-- BEGIN Extracted entries --

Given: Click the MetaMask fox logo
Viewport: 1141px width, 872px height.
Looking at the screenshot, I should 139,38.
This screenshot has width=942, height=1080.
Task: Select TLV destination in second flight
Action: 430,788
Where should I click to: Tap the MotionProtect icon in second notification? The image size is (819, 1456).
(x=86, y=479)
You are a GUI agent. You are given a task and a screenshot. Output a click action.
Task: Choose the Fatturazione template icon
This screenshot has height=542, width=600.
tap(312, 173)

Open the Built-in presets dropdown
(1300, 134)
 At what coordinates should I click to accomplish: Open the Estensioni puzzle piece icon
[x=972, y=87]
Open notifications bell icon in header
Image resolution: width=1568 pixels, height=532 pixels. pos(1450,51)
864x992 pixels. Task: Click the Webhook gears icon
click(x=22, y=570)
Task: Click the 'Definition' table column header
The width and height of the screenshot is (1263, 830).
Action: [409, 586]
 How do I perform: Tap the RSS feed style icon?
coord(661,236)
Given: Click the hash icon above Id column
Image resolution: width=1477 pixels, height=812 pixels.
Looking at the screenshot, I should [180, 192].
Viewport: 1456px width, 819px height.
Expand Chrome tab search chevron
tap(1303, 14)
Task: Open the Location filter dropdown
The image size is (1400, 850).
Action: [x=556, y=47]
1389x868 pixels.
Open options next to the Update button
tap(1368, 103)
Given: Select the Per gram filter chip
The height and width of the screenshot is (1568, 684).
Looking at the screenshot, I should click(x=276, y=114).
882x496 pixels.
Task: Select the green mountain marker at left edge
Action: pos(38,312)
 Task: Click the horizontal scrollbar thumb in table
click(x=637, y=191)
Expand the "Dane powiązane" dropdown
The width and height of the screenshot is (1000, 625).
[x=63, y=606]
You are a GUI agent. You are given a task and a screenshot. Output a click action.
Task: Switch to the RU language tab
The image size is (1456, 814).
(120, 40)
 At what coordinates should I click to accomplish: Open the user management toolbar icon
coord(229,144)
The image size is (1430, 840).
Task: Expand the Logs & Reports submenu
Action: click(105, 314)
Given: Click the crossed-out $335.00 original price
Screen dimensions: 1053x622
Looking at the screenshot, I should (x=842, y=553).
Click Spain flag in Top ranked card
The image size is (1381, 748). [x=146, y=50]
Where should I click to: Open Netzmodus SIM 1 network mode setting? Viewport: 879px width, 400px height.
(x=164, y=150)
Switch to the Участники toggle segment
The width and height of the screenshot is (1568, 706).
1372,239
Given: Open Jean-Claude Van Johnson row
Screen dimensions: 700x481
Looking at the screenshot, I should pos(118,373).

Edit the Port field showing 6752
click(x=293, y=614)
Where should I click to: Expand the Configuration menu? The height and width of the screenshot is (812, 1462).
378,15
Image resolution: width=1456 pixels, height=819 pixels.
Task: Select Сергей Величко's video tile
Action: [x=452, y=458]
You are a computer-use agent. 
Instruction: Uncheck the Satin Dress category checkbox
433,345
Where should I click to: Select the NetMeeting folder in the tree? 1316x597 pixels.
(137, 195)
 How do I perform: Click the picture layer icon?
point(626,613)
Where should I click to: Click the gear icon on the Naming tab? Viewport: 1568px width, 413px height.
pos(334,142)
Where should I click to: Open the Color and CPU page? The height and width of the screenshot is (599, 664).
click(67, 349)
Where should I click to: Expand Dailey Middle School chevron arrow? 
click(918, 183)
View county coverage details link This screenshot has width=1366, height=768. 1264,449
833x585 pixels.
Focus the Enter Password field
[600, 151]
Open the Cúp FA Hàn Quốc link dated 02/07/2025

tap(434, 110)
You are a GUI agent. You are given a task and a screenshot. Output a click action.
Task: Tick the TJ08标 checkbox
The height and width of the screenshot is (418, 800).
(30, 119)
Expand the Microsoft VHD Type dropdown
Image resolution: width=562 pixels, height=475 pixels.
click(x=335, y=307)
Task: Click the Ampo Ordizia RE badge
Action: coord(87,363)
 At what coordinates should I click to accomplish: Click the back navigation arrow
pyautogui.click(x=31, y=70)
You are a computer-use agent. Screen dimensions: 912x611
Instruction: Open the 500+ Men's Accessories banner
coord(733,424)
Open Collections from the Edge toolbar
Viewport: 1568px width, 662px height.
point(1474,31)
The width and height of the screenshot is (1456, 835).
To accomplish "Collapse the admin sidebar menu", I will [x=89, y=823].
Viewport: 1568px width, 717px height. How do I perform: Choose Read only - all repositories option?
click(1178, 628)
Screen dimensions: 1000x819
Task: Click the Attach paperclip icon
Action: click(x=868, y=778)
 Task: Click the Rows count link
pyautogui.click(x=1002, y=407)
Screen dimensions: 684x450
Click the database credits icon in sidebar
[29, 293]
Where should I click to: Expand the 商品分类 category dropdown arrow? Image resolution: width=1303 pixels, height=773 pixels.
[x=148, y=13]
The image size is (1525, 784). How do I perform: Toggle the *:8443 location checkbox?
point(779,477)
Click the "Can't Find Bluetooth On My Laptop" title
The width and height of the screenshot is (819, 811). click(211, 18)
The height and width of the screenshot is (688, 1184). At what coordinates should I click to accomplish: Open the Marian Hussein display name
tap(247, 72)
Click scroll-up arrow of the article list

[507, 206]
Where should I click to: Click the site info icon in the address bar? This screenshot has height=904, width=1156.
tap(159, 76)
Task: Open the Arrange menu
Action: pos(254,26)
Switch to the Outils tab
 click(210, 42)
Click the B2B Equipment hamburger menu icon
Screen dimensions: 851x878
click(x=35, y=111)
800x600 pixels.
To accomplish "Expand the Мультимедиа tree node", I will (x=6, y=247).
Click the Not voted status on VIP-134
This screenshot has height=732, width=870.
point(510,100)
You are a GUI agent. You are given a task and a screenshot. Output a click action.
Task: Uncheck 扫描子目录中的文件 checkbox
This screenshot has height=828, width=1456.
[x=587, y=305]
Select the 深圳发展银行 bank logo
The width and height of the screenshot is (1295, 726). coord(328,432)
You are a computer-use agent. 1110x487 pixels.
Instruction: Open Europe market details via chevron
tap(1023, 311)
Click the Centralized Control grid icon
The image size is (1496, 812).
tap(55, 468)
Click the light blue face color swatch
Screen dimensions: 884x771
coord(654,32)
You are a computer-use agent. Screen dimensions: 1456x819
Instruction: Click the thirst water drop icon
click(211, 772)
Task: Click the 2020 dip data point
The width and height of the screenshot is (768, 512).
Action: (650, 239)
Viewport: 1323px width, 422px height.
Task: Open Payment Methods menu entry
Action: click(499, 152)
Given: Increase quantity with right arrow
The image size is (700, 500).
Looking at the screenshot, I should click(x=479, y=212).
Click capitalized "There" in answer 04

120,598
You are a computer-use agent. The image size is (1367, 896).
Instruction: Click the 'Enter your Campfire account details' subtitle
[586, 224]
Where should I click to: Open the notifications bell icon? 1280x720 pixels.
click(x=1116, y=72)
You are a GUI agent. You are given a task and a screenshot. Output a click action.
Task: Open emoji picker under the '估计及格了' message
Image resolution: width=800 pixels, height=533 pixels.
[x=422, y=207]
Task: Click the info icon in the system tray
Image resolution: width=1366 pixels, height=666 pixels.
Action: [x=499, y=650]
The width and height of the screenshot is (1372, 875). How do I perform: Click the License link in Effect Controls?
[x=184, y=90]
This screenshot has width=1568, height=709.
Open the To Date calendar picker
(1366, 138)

-- END Extracted entries --

Exercise prompt. Convert all the records above into a Markdown table with the columns Row and Line, one numbered row per line, and leave out blank lines.

Result of this exercise.
| Row | Line |
|---|---|
| 1 | Given: Click the MetaMask fox logo |
| 2 | Viewport: 1141px width, 872px height. |
| 3 | Looking at the screenshot, I should 139,38. |
| 4 | This screenshot has width=942, height=1080. |
| 5 | Task: Select TLV destination in second flight |
| 6 | Action: 430,788 |
| 7 | Where should I click to: Tap the MotionProtect icon in second notification? The image size is (819, 1456). |
| 8 | (x=86, y=479) |
| 9 | You are a GUI agent. You are given a task and a screenshot. Output a click action. |
| 10 | Task: Choose the Fatturazione template icon |
| 11 | This screenshot has height=542, width=600. |
| 12 | tap(312, 173) |
| 13 | Open the Built-in presets dropdown |
| 14 | (1300, 134) |
| 15 |  At what coordinates should I click to accomplish: Open the Estensioni puzzle piece icon |
| 16 | [x=972, y=87] |
| 17 | Open notifications bell icon in header |
| 18 | Image resolution: width=1568 pixels, height=532 pixels. pos(1450,51) |
| 19 | 864x992 pixels. Task: Click the Webhook gears icon |
| 20 | click(x=22, y=570) |
| 21 | Task: Click the 'Definition' table column header |
| 22 | The width and height of the screenshot is (1263, 830). |
| 23 | Action: [409, 586] |
| 24 |  How do I perform: Tap the RSS feed style icon? |
| 25 | coord(661,236) |
| 26 | Given: Click the hash icon above Id column |
| 27 | Image resolution: width=1477 pixels, height=812 pixels. |
| 28 | Looking at the screenshot, I should [180, 192]. |
| 29 | Viewport: 1456px width, 819px height. |
| 30 | Expand Chrome tab search chevron |
| 31 | tap(1303, 14) |
| 32 | Task: Open the Location filter dropdown |
| 33 | The image size is (1400, 850). |
| 34 | Action: [x=556, y=47] |
| 35 | 1389x868 pixels. |
| 36 | Open options next to the Update button |
| 37 | tap(1368, 103) |
| 38 | Given: Select the Per gram filter chip |
| 39 | The height and width of the screenshot is (1568, 684). |
| 40 | Looking at the screenshot, I should click(x=276, y=114). |
| 41 | 882x496 pixels. |
| 42 | Task: Select the green mountain marker at left edge |
| 43 | Action: pos(38,312) |
| 44 |  Task: Click the horizontal scrollbar thumb in table |
| 45 | click(x=637, y=191) |
| 46 | Expand the "Dane powiązane" dropdown |
| 47 | The width and height of the screenshot is (1000, 625). |
| 48 | [x=63, y=606] |
| 49 | You are a GUI agent. You are given a task and a screenshot. Output a click action. |
| 50 | Task: Switch to the RU language tab |
| 51 | The image size is (1456, 814). |
| 52 | (120, 40) |
| 53 |  At what coordinates should I click to accomplish: Open the user management toolbar icon |
| 54 | coord(229,144) |
| 55 | The image size is (1430, 840). |
| 56 | Task: Expand the Logs & Reports submenu |
| 57 | Action: click(105, 314) |
| 58 | Given: Click the crossed-out $335.00 original price |
| 59 | Screen dimensions: 1053x622 |
| 60 | Looking at the screenshot, I should (x=842, y=553). |
| 61 | Click Spain flag in Top ranked card |
| 62 | The image size is (1381, 748). [x=146, y=50] |
| 63 | Where should I click to: Open Netzmodus SIM 1 network mode setting? Viewport: 879px width, 400px height. |
| 64 | (x=164, y=150) |
| 65 | Switch to the Участники toggle segment |
| 66 | The width and height of the screenshot is (1568, 706). |
| 67 | 1372,239 |
| 68 | Given: Open Jean-Claude Van Johnson row |
| 69 | Screen dimensions: 700x481 |
| 70 | Looking at the screenshot, I should pos(118,373). |
| 71 | Edit the Port field showing 6752 |
| 72 | click(x=293, y=614) |
| 73 | Where should I click to: Expand the Configuration menu? The height and width of the screenshot is (812, 1462). |
| 74 | 378,15 |
| 75 | Image resolution: width=1456 pixels, height=819 pixels. |
| 76 | Task: Select Сергей Величко's video tile |
| 77 | Action: [x=452, y=458] |
| 78 | You are a computer-use agent.  |
| 79 | Instruction: Uncheck the Satin Dress category checkbox |
| 80 | 433,345 |
| 81 | Where should I click to: Select the NetMeeting folder in the tree? 1316x597 pixels. |
| 82 | (137, 195) |
| 83 |  How do I perform: Click the picture layer icon? |
| 84 | point(626,613) |
| 85 | Where should I click to: Click the gear icon on the Naming tab? Viewport: 1568px width, 413px height. |
| 86 | pos(334,142) |
| 87 | Where should I click to: Open the Color and CPU page? The height and width of the screenshot is (599, 664). |
| 88 | click(67, 349) |
| 89 | Where should I click to: Expand Dailey Middle School chevron arrow?  |
| 90 | click(918, 183) |
| 91 | View county coverage details link This screenshot has width=1366, height=768. 1264,449 |
| 92 | 833x585 pixels. |
| 93 | Focus the Enter Password field |
| 94 | [600, 151] |
| 95 | Open the Cúp FA Hàn Quốc link dated 02/07/2025 |
| 96 | tap(434, 110) |
| 97 | You are a GUI agent. You are given a task and a screenshot. Output a click action. |
| 98 | Task: Tick the TJ08标 checkbox |
| 99 | The height and width of the screenshot is (418, 800). |
| 100 | (30, 119) |
| 101 | Expand the Microsoft VHD Type dropdown |
| 102 | Image resolution: width=562 pixels, height=475 pixels. |
| 103 | click(x=335, y=307) |
| 104 | Task: Click the Ampo Ordizia RE badge |
| 105 | Action: coord(87,363) |
| 106 |  At what coordinates should I click to accomplish: Click the back navigation arrow |
| 107 | pyautogui.click(x=31, y=70) |
| 108 | You are a computer-use agent. Screen dimensions: 912x611 |
| 109 | Instruction: Open the 500+ Men's Accessories banner |
| 110 | coord(733,424) |
| 111 | Open Collections from the Edge toolbar |
| 112 | Viewport: 1568px width, 662px height. |
| 113 | point(1474,31) |
| 114 | The width and height of the screenshot is (1456, 835). |
| 115 | To accomplish "Collapse the admin sidebar menu", I will [x=89, y=823]. |
| 116 | Viewport: 1568px width, 717px height. How do I perform: Choose Read only - all repositories option? |
| 117 | click(1178, 628) |
| 118 | Screen dimensions: 1000x819 |
| 119 | Task: Click the Attach paperclip icon |
| 120 | Action: click(x=868, y=778) |
| 121 |  Task: Click the Rows count link |
| 122 | pyautogui.click(x=1002, y=407) |
| 123 | Screen dimensions: 684x450 |
| 124 | Click the database credits icon in sidebar |
| 125 | [29, 293] |
| 126 | Where should I click to: Expand the 商品分类 category dropdown arrow? Image resolution: width=1303 pixels, height=773 pixels. |
| 127 | [x=148, y=13] |
| 128 | The image size is (1525, 784). How do I perform: Toggle the *:8443 location checkbox? |
| 129 | point(779,477) |
| 130 | Click the "Can't Find Bluetooth On My Laptop" title |
| 131 | The width and height of the screenshot is (819, 811). click(211, 18) |
| 132 | The height and width of the screenshot is (688, 1184). At what coordinates should I click to accomplish: Open the Marian Hussein display name |
| 133 | tap(247, 72) |
| 134 | Click scroll-up arrow of the article list |
| 135 | [507, 206] |
| 136 | Where should I click to: Click the site info icon in the address bar? This screenshot has height=904, width=1156. |
| 137 | tap(159, 76) |
| 138 | Task: Open the Arrange menu |
| 139 | Action: pos(254,26) |
| 140 | Switch to the Outils tab |
| 141 |  click(210, 42) |
| 142 | Click the B2B Equipment hamburger menu icon |
| 143 | Screen dimensions: 851x878 |
| 144 | click(x=35, y=111) |
| 145 | 800x600 pixels. |
| 146 | To accomplish "Expand the Мультимедиа tree node", I will (x=6, y=247). |
| 147 | Click the Not voted status on VIP-134 |
| 148 | This screenshot has height=732, width=870. |
| 149 | point(510,100) |
| 150 | You are a GUI agent. You are given a task and a screenshot. Output a click action. |
| 151 | Task: Uncheck 扫描子目录中的文件 checkbox |
| 152 | This screenshot has height=828, width=1456. |
| 153 | [x=587, y=305] |
| 154 | Select the 深圳发展银行 bank logo |
| 155 | The width and height of the screenshot is (1295, 726). coord(328,432) |
| 156 | You are a computer-use agent. 1110x487 pixels. |
| 157 | Instruction: Open Europe market details via chevron |
| 158 | tap(1023, 311) |
| 159 | Click the Centralized Control grid icon |
| 160 | The image size is (1496, 812). |
| 161 | tap(55, 468) |
| 162 | Click the light blue face color swatch |
| 163 | Screen dimensions: 884x771 |
| 164 | coord(654,32) |
| 165 | You are a computer-use agent. Screen dimensions: 1456x819 |
| 166 | Instruction: Click the thirst water drop icon |
| 167 | click(211, 772) |
| 168 | Task: Click the 2020 dip data point |
| 169 | The width and height of the screenshot is (768, 512). |
| 170 | Action: (650, 239) |
| 171 | Viewport: 1323px width, 422px height. |
| 172 | Task: Open Payment Methods menu entry |
| 173 | Action: click(499, 152) |
| 174 | Given: Increase quantity with right arrow |
| 175 | The image size is (700, 500). |
| 176 | Looking at the screenshot, I should click(x=479, y=212). |
| 177 | Click capitalized "There" in answer 04 |
| 178 | 120,598 |
| 179 | You are a computer-use agent. The image size is (1367, 896). |
| 180 | Instruction: Click the 'Enter your Campfire account details' subtitle |
| 181 | [586, 224] |
| 182 | Where should I click to: Open the notifications bell icon? 1280x720 pixels. |
| 183 | click(x=1116, y=72) |
| 184 | You are a GUI agent. You are given a task and a screenshot. Output a click action. |
| 185 | Task: Open emoji picker under the '估计及格了' message |
| 186 | Image resolution: width=800 pixels, height=533 pixels. |
| 187 | [x=422, y=207] |
| 188 | Task: Click the info icon in the system tray |
| 189 | Image resolution: width=1366 pixels, height=666 pixels. |
| 190 | Action: [x=499, y=650] |
| 191 | The width and height of the screenshot is (1372, 875). How do I perform: Click the License link in Effect Controls? |
| 192 | [x=184, y=90] |
| 193 | This screenshot has width=1568, height=709. |
| 194 | Open the To Date calendar picker |
| 195 | (1366, 138) |